M ethods : Details regarding signalment, bodyweight, breed, aetiology, unilateral or bilateral luxation, duration of lameness, grade of luxation, direction of luxation, grade of lameness at presentation, concomitant cranial cruciate ligament rupture, method of treatment, surgical technique, surgeon, and complications were obtained from the medical records. Outcome was graded as excellent, good, fair, or poor, according to the degree of lameness.

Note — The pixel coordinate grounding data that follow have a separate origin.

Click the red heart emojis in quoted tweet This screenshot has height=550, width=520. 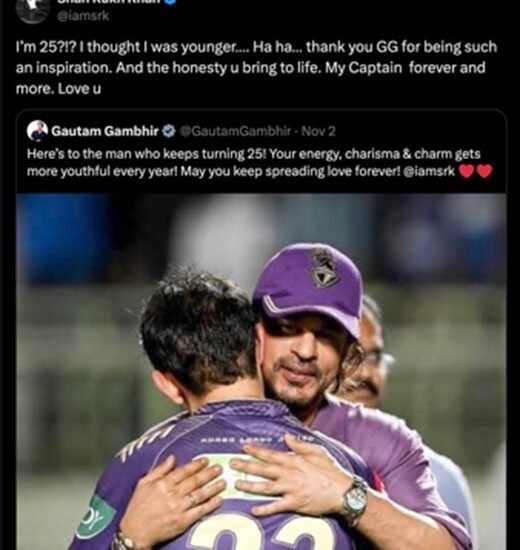pos(475,172)
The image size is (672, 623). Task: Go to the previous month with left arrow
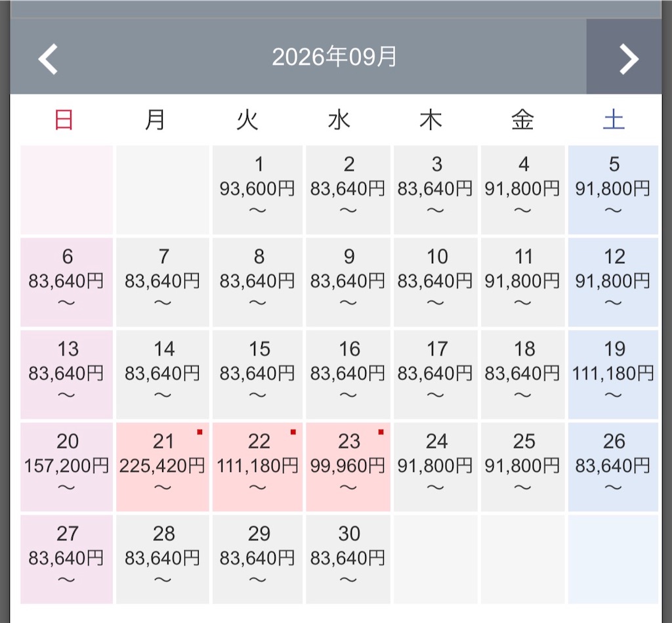[48, 59]
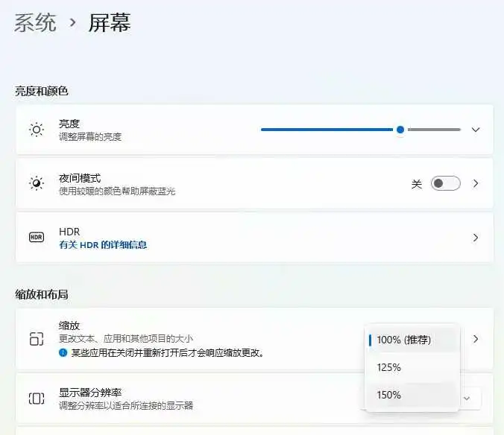The height and width of the screenshot is (435, 504).
Task: Open the 显示器分辨率 dropdown arrow
Action: coord(467,399)
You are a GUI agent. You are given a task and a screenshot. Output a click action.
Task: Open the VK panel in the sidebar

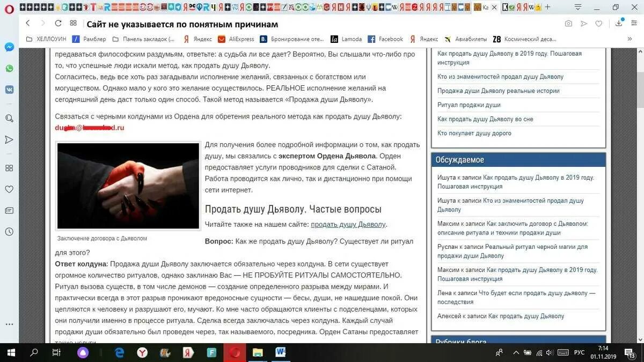pyautogui.click(x=9, y=89)
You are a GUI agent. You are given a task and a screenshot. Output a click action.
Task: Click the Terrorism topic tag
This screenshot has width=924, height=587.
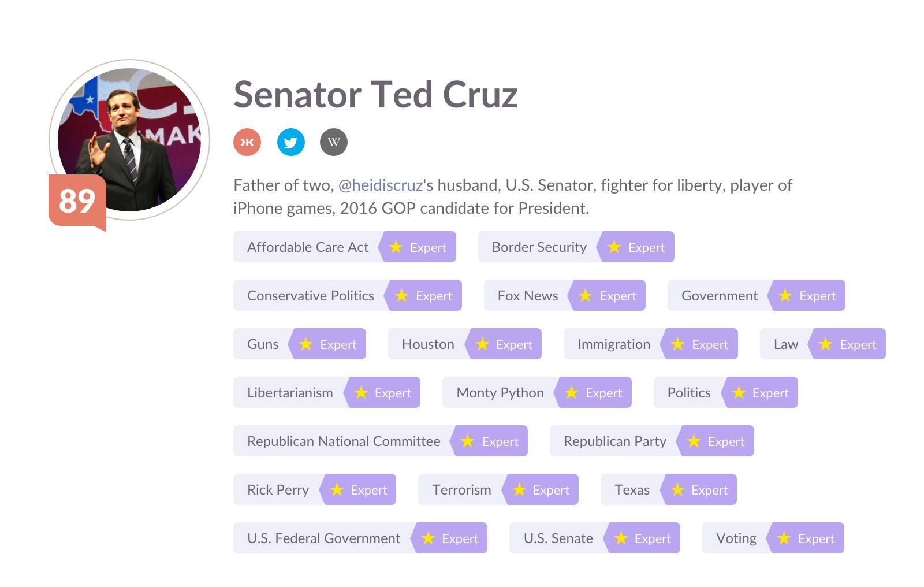tap(461, 490)
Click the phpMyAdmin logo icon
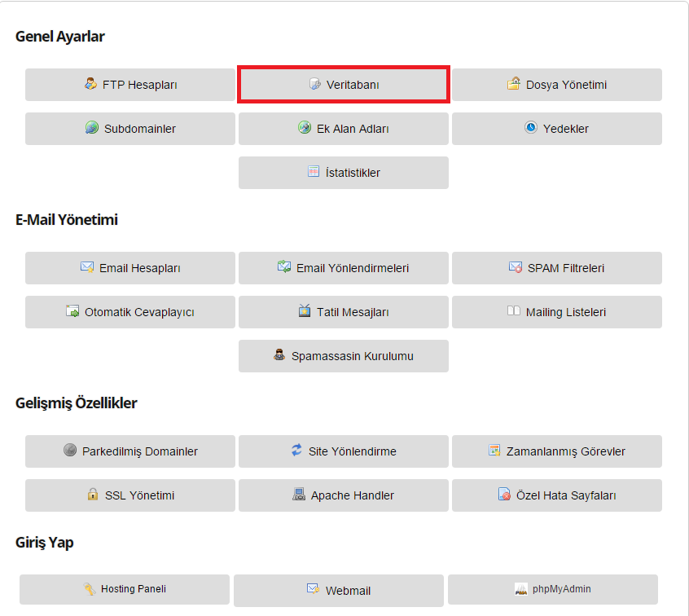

R esults : Seventy dogs (45 males and 25 females) were included. Thirty-five had bilateral luxations (105 limbs). Mean age was two years, and mean weight was 30 kg. The relative risk for Labrador retrievers was 3·3 (P<0·001). All luxations were developmental. Luxations were medial in 102 stifles and lateral in three. Fourteen stifles had concomitant cranial cruciate ligament rupture. As the grade of patellar luxation increased, so did the grade of lameness (P<0·001). Surgery was performed in 70 stifles, and outcome was excellent/good in 94 per cent and fair/poor in 6 per cent of stifles. Complications occurred in 29 per cent of stifles, and increasing bodyweight was found to be a risk factor (P=0·03). Thirty-five stifles were managed non-surgically, and outcome was excellent/good in 86 per cent and fair/poor in 14 per cent of stifles.
C linical S ignificance : In view of the potential risk of postoperative complications, all surgically treated cases of patellar luxation in large breed dogs should be managed with a femoral trochleoplasty, a tibial tuberosity transposition (stabilised with K-wires and a tension band wire), and soft tissue releasing and tightening procedures.